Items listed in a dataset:
━━━━━━━━━━━━━━━━━━━━
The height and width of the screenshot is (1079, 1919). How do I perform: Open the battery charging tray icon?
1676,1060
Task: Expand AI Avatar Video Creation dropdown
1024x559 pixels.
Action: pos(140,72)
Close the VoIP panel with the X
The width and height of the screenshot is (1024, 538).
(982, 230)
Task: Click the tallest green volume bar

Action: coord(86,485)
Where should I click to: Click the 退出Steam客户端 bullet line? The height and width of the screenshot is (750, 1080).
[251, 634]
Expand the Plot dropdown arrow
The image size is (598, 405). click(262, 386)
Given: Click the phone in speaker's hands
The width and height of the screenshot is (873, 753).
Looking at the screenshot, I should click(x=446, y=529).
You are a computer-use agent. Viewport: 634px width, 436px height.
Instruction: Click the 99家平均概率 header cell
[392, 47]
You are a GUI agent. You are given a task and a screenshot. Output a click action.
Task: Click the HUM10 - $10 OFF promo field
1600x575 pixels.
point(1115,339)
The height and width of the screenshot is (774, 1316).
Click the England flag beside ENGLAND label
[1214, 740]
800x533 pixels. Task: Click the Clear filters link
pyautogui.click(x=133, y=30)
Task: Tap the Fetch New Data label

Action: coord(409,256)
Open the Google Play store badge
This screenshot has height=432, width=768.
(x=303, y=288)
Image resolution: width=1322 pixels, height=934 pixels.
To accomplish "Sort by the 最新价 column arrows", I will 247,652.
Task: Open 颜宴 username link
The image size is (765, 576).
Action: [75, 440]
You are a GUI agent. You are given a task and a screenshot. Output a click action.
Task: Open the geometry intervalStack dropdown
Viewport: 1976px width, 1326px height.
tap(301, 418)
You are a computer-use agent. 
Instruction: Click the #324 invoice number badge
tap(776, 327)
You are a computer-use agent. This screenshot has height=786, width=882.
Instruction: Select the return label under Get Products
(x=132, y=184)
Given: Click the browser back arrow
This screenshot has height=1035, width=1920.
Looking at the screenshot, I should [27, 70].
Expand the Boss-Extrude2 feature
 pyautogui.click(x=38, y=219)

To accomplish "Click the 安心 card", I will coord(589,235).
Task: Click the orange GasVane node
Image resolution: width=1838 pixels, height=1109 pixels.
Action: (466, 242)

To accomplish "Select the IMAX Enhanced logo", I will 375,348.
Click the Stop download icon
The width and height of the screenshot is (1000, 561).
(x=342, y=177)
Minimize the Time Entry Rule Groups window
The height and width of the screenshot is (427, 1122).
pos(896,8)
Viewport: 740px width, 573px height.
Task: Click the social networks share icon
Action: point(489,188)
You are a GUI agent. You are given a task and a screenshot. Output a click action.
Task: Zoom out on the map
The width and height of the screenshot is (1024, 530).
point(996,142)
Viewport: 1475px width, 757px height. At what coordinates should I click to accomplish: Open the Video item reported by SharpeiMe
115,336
━━━━━━━━━━━━━━━━━━━━
AIM OF THE EXERCISE: A word-for-word restatement of the records above from the line containing "Viewport: 1475px width, 757px" to their final line is all the answer should hold.

SOLUTION:
Viewport: 1475px width, 757px height. At what coordinates should I click to accomplish: Open the Video item reported by SharpeiMe
115,336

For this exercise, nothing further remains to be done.